TEXT SEGMENT |

-------

When recovering from that fall in an Oceanside hotel room. I did nothing but do shots and pass out for 8 days straight and didn’t eat a single meal. I was just laying in that room consumed with depression and barely slept. I only left the room to reload on booze.
After several days, I caught a glimpse of myself in the bathroom mirror and said out loud to myself ‘holy shit Martin, you’re a fucking mess’. My eyes were all bleary and I felt weak. My skin was pale and I barely recognized the reflection staring back at me
It’s weird because my stints in rehab were worthless, and the only thing that happened was it suddenly dawned on me that I was going to be dead soon if I kept going down this path.
I simply just stopped drinking. Never needed AA or support or 12 steps or any if that shit.
The best thing now is I love just feeling good. I’m always in a good mood and feel bulletproof. Nothing even phases me anymore. I shake off adversity like a dog shakes off fleas. I don’t even think about drinking anymore. It’s not like this ‘hang in there…one day at a time’ struggle to stay sober. Quite the opposite
I’m smack dab in the middle of Las Vegas which has temptation around every corner, and I walk around this place without a care in the world not even remotely concerned about falling back into old habits
It just comes down to feeling great inside and out. That’s rewarding enough in itself.
/end rant
That is incredibly soulful. I never broke my neck drunk, but I did fracture my wrist punching a wall after getting two outed with a fucking queen on the river, but that is beside the point.
Congrats on your recovery. Here is the deal, I am a little down on my luck. Fucking landlord is driving me nuts. Would you mind sparing a like 5 c-notes from your recent windfall? I'll get it back to you later this year, just waiting on this fucking estate sale to clear. I'll even put a $50 spot on it for you.
You are doing great friend, an inspiration to say the least. I cannot be more proud of you. I have all online payment options but not bitcoin. Block is preferred, less fees.

-------

In the post about quitting drinking, how many days did the writer spend doing shots and passing out in the Oceanside hotel room?

SUPPLIED MATERIAL |
-------

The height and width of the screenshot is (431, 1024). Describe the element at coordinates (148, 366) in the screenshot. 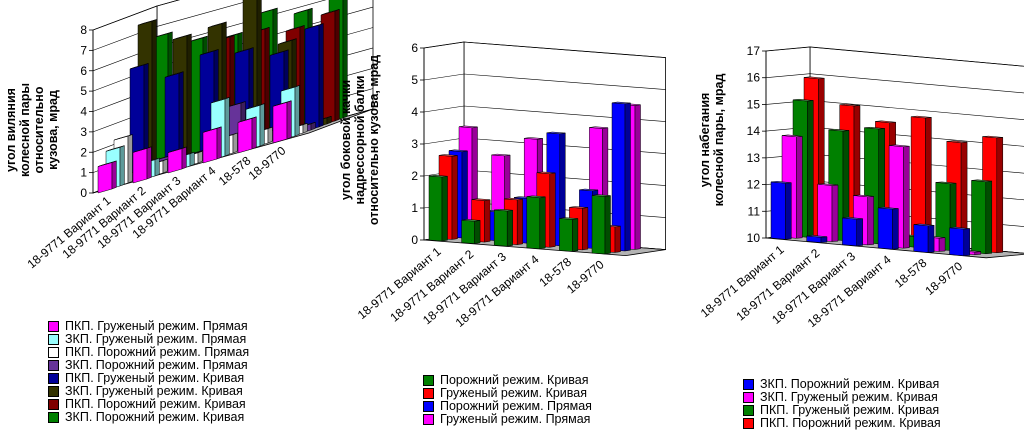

-------

YOUR RESPONSE | 8 days straight.